An acceptable response holds only the line containing "Click the race" and every line after it to the end of the records, each reproduced exactly.

*** WORKING DATA Section Begins ***

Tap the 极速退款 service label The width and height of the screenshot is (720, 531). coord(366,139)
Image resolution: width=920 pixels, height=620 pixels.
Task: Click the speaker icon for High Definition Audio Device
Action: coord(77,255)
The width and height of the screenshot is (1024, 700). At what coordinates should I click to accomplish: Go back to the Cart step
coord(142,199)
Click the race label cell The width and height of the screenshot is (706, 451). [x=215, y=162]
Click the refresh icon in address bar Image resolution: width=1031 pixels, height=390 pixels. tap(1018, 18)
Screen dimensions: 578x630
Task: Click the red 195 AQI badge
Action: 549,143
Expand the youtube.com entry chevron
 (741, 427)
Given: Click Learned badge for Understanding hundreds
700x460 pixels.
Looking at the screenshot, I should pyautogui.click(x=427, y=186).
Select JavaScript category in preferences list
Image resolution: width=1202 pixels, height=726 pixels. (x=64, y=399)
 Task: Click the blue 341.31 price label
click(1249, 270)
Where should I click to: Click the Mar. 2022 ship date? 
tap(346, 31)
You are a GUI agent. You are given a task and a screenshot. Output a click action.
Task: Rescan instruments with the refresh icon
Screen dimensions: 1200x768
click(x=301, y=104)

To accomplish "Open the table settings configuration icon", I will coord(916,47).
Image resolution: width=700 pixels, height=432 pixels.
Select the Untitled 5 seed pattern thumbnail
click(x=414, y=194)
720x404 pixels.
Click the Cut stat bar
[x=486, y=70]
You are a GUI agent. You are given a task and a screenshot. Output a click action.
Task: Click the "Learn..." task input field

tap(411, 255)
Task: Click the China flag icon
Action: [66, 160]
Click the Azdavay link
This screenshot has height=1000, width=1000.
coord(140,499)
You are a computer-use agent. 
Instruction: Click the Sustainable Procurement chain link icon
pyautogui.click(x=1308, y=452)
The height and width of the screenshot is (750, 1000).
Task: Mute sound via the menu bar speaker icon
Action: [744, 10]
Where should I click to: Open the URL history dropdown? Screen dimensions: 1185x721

*** WORKING DATA Section Ends ***

SOLUTION FOR THIS EXERCISE
Click the race label cell The width and height of the screenshot is (706, 451). [x=215, y=162]
Click the refresh icon in address bar Image resolution: width=1031 pixels, height=390 pixels. tap(1018, 18)
Screen dimensions: 578x630
Task: Click the red 195 AQI badge
Action: 549,143
Expand the youtube.com entry chevron
 (741, 427)
Given: Click Learned badge for Understanding hundreds
700x460 pixels.
Looking at the screenshot, I should pyautogui.click(x=427, y=186).
Select JavaScript category in preferences list
Image resolution: width=1202 pixels, height=726 pixels. (x=64, y=399)
 Task: Click the blue 341.31 price label
click(1249, 270)
Where should I click to: Click the Mar. 2022 ship date? 
tap(346, 31)
You are a GUI agent. You are given a task and a screenshot. Output a click action.
Task: Rescan instruments with the refresh icon
Screen dimensions: 1200x768
click(x=301, y=104)

To accomplish "Open the table settings configuration icon", I will coord(916,47).
Image resolution: width=700 pixels, height=432 pixels.
Select the Untitled 5 seed pattern thumbnail
click(x=414, y=194)
720x404 pixels.
Click the Cut stat bar
[x=486, y=70]
You are a GUI agent. You are given a task and a screenshot. Output a click action.
Task: Click the "Learn..." task input field

tap(411, 255)
Task: Click the China flag icon
Action: [66, 160]
Click the Azdavay link
This screenshot has height=1000, width=1000.
coord(140,499)
You are a computer-use agent. 
Instruction: Click the Sustainable Procurement chain link icon
pyautogui.click(x=1308, y=452)
The height and width of the screenshot is (750, 1000).
Task: Mute sound via the menu bar speaker icon
Action: [744, 10]
Where should I click to: Open the URL history dropdown? Screen dimensions: 1185x721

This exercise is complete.